Don't Snatch The Pebble, Grasshopper

Scott Adam's Secret of Success: Failure:

Throughout my career I've had my antennae up, looking for examples of people who use systems as opposed to goals. In most cases, as far as I can tell, the people who use systems do better. The systems-driven people have found a way to look at the familiar in new and more useful ways.
To put it bluntly, goals are for losers. That's literally true most of the time. For example, if your goal is to lose 10 pounds, you will spend every moment until you reach the goal—if you reach it at all—feeling as if you were short of your goal. In other words, goal-oriented people exist in a state of nearly continuous failure that they hope will be temporary.
If you achieve your goal, you celebrate and feel terrific, but only until you realize that you just lost the thing that gave you purpose and direction. Your options are to feel empty and useless, perhaps enjoying the spoils of your success until they bore you, or to set new goals and re-enter the cycle of permanent presuccess failure.
 Makes sense to me.

One example: debt elimination. If you're pursuing it, you're probably doing so because debt makes you unhappy.

As a goal, it can be done. And then what?

If it's a goal, you very well may reload yourself and pursue debt elimination again. So you become unhappy again so that you can be happy for a brief moment until you become unhappy again... That sucks.

You probably will incur debts again at a later date. That's a failure from the perspective of the goal-oriented approach. It's a mere event from the perspective of the system-driven approach.

If debt elimination is a byproduct of a system you build, and you consistently execute on that system, you don't have to think about it. It just happens. Your happiness will not be dependent on being debt free, but upon your tending to avoid it when possible, and to reduce and eliminate it when you can't avoid it.
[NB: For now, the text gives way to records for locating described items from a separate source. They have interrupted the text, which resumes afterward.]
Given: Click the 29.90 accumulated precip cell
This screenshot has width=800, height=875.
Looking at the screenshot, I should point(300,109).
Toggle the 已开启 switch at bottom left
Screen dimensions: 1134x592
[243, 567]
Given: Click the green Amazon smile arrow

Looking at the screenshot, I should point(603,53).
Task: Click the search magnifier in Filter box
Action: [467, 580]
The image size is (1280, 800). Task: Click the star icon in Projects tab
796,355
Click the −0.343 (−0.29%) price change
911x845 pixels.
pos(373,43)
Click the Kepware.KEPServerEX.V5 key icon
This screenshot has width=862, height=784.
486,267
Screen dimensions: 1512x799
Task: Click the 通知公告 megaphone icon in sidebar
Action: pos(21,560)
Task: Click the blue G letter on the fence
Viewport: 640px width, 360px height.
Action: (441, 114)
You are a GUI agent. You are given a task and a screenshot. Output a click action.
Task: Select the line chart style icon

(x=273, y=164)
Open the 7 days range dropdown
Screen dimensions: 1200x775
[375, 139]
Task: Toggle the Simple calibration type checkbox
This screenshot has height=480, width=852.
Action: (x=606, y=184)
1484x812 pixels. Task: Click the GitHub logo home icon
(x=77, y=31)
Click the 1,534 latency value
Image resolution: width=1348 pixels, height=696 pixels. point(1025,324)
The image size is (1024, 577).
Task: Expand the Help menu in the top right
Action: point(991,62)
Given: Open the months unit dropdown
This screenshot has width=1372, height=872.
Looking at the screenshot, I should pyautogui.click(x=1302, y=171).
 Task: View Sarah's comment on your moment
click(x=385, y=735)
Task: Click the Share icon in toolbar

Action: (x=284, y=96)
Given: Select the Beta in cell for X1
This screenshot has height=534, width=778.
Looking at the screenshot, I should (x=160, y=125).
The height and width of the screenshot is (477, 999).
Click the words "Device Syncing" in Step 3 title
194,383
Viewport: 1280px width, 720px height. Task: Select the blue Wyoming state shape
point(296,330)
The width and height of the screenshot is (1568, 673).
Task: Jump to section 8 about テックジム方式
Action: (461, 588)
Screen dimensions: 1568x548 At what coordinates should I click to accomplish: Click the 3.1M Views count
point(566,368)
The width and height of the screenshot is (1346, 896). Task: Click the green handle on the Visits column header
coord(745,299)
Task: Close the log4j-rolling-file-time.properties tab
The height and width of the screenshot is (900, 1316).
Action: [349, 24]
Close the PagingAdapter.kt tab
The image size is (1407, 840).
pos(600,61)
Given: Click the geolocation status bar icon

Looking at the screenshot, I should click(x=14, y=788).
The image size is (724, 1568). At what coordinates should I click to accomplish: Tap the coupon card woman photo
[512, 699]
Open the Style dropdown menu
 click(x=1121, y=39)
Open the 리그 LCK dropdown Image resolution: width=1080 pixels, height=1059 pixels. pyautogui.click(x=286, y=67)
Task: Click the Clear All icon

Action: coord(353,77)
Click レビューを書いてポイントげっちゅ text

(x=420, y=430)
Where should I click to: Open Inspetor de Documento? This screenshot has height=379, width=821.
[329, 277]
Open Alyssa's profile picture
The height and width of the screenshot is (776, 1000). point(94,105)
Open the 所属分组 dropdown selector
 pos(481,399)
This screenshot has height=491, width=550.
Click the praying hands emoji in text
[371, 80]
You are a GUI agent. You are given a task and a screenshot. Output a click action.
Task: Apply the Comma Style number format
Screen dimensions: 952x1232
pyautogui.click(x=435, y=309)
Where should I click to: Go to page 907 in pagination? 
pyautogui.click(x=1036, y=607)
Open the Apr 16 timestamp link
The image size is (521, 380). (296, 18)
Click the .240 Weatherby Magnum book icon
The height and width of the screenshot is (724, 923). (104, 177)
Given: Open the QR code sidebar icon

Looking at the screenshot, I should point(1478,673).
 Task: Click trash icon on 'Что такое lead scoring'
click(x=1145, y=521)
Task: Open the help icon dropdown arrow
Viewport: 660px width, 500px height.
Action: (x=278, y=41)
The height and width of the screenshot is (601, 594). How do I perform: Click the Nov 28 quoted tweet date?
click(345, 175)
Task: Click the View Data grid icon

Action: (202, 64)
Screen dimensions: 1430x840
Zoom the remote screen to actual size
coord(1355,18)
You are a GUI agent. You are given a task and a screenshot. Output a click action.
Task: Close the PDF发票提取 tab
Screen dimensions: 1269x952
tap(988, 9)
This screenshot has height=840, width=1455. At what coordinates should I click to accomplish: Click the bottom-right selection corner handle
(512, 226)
Any wave is a tsunami in the case of the former; a wave may only rock your boat in the case of the latter, and a tsunami is actually a tsunami if one does come.

One swallow does not make a summer, neither does one fine day; similarly one day or brief time of happiness does not make a person entirely happy. -- Aristotle

Goals are singular, finite things. They are inflexible, incapable of adaptation, can be knocked down, surpassed and diminished, etc. Whatever happiness they bring has an expiration date.

Systems can be perpetual, resilient,  and adaptable. Whatever happiness they bring is a byproduct, a "surplus" generated by a usefully functioning machine, if you will. It's an indication that the system works, and it can be maintained.